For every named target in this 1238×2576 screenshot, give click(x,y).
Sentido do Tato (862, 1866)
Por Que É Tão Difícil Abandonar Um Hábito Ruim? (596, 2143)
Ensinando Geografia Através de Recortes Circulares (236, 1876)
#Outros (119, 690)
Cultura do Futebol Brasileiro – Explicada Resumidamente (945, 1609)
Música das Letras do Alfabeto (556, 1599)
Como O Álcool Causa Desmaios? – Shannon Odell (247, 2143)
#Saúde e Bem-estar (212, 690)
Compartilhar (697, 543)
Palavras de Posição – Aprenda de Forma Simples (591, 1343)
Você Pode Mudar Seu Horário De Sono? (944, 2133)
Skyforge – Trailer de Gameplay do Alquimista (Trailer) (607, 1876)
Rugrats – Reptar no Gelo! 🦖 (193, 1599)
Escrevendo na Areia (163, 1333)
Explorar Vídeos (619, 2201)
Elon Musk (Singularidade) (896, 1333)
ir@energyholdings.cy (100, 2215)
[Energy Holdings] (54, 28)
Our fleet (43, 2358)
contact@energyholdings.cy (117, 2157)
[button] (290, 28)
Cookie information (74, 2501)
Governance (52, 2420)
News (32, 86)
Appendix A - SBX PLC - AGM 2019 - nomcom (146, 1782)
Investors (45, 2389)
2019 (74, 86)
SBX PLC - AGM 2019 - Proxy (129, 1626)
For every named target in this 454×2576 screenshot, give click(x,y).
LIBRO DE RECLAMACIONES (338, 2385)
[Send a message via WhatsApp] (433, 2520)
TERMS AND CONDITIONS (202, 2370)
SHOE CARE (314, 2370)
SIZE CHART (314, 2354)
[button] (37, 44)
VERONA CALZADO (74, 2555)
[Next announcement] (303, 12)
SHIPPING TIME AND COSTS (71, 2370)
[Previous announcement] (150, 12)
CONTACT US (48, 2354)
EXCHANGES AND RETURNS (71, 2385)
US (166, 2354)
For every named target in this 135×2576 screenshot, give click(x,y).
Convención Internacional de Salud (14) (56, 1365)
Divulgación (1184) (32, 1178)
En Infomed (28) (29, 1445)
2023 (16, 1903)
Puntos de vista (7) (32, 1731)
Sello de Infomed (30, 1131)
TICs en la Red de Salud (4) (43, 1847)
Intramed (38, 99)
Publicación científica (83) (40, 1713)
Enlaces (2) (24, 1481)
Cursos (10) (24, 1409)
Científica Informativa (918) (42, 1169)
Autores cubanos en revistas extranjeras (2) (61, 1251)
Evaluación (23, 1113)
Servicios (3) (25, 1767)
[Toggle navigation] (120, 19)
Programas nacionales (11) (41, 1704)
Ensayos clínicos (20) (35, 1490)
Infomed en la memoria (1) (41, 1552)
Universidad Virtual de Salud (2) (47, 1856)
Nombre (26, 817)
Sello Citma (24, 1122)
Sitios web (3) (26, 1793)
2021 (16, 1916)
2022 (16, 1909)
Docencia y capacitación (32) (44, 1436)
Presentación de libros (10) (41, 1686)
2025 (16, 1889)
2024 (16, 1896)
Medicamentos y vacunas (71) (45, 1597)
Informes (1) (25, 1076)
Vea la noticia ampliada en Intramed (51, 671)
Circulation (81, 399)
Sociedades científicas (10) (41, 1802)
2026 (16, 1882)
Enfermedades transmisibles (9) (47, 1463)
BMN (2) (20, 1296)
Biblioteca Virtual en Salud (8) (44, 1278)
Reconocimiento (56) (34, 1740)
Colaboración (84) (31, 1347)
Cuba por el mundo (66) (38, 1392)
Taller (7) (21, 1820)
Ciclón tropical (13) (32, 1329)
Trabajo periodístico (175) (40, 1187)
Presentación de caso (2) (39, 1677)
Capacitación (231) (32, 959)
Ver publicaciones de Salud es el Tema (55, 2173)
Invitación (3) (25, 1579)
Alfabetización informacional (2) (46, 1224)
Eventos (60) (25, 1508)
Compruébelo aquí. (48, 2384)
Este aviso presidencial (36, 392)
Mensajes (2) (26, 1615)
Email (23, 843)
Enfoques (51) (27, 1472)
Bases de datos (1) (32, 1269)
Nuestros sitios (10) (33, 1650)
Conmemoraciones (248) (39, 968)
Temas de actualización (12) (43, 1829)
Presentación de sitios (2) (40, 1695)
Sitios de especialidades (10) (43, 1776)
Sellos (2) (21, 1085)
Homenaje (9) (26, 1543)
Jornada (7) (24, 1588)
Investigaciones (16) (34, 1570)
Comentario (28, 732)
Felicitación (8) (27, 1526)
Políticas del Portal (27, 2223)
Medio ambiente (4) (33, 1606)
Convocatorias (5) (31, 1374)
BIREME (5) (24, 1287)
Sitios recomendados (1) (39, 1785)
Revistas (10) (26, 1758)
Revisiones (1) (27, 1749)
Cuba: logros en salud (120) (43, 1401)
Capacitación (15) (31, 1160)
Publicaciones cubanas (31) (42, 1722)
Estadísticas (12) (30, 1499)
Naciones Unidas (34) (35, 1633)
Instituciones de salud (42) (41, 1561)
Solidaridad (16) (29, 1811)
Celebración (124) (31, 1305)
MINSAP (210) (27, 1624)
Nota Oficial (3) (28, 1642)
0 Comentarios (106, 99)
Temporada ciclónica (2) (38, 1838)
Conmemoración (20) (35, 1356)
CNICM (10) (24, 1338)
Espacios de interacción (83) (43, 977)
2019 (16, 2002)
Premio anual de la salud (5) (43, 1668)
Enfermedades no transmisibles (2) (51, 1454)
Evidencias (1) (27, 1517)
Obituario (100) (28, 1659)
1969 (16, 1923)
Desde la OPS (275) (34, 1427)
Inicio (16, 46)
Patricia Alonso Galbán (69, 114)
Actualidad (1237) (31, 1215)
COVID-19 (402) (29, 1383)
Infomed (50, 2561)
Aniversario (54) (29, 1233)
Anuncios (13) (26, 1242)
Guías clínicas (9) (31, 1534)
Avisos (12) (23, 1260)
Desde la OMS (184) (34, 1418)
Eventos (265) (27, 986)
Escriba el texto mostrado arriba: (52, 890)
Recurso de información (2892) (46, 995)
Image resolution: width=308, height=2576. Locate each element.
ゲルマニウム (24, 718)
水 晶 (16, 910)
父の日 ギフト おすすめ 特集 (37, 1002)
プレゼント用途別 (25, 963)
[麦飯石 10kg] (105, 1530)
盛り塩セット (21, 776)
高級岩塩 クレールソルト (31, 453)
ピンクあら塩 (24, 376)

=====

#### Assignment
Scan the entries above, and wherever a line holds the string "Presentación", copy it.

#### Answer for the task
Presentación de libros (10) (41, 1686)
Presentación de caso (2) (39, 1677)
Presentación de sitios (2) (40, 1695)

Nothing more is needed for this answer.